_GOAL OF THE EXERCISE:_
Only the lines from the beginning of the data through the one with "Task: Open the TikTok social icon" belong in the answer, each retyped exactly, with pictures left out.

(Saved data entries)
--------

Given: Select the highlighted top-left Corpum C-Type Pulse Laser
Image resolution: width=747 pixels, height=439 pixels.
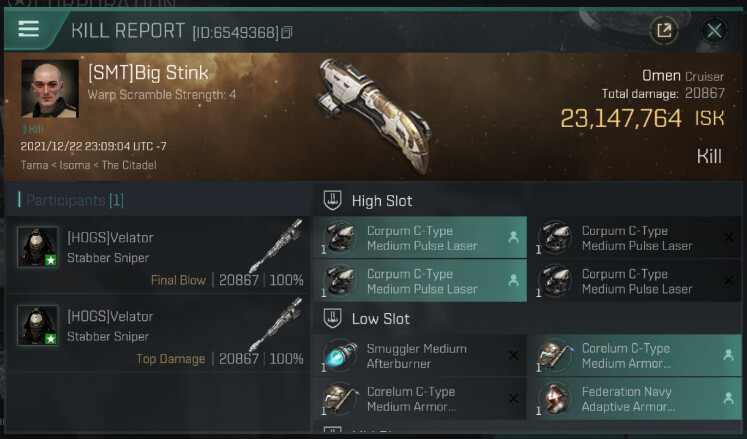Looking at the screenshot, I should (x=421, y=238).
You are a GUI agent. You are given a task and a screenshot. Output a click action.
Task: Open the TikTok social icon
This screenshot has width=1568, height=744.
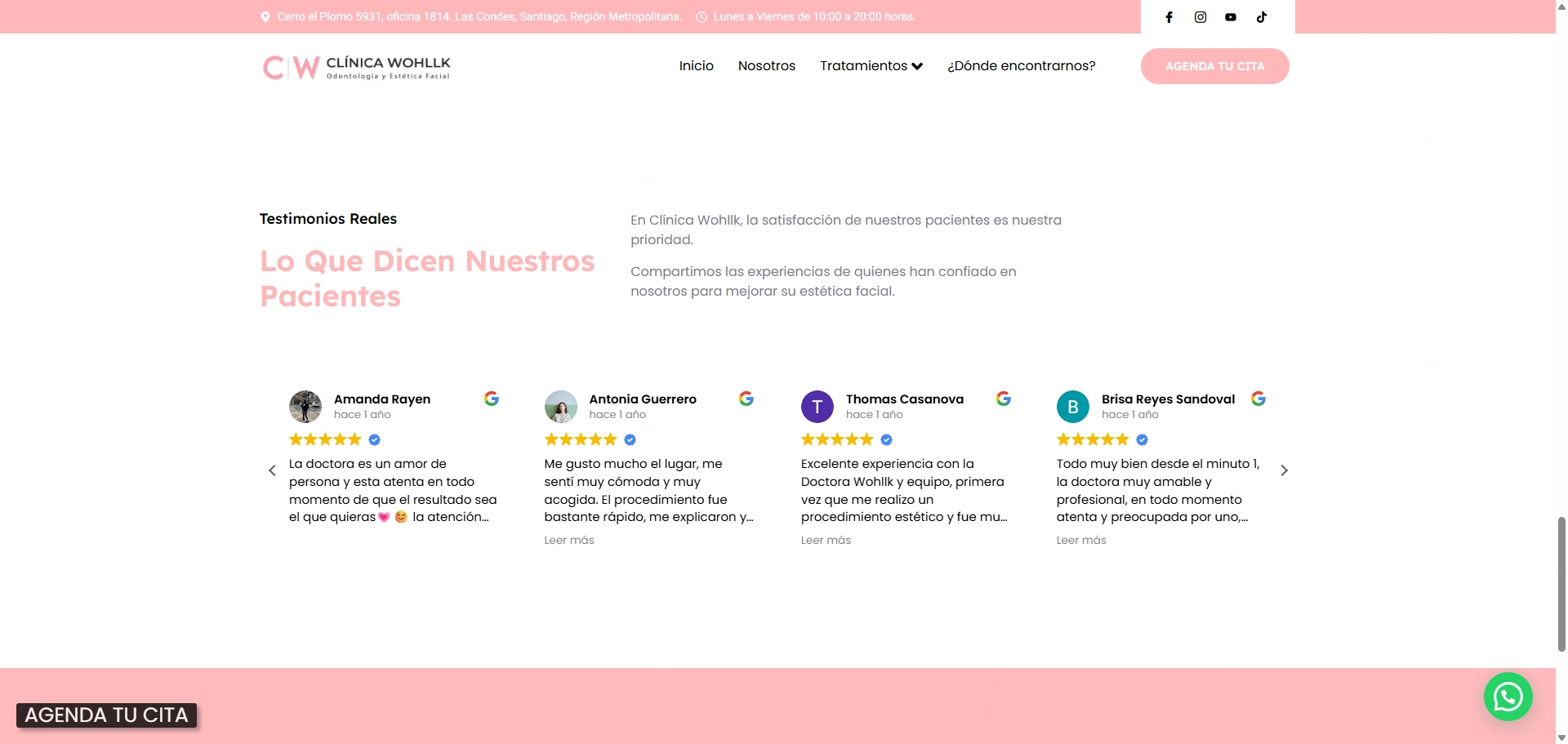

--------

_SOLUTION FOR THIS PROBLEM:_
Given: Select the highlighted top-left Corpum C-Type Pulse Laser
Image resolution: width=747 pixels, height=439 pixels.
Looking at the screenshot, I should (x=421, y=238).
You are a GUI agent. You are given a task and a screenshot. Output a click action.
Task: Open the TikTok social icon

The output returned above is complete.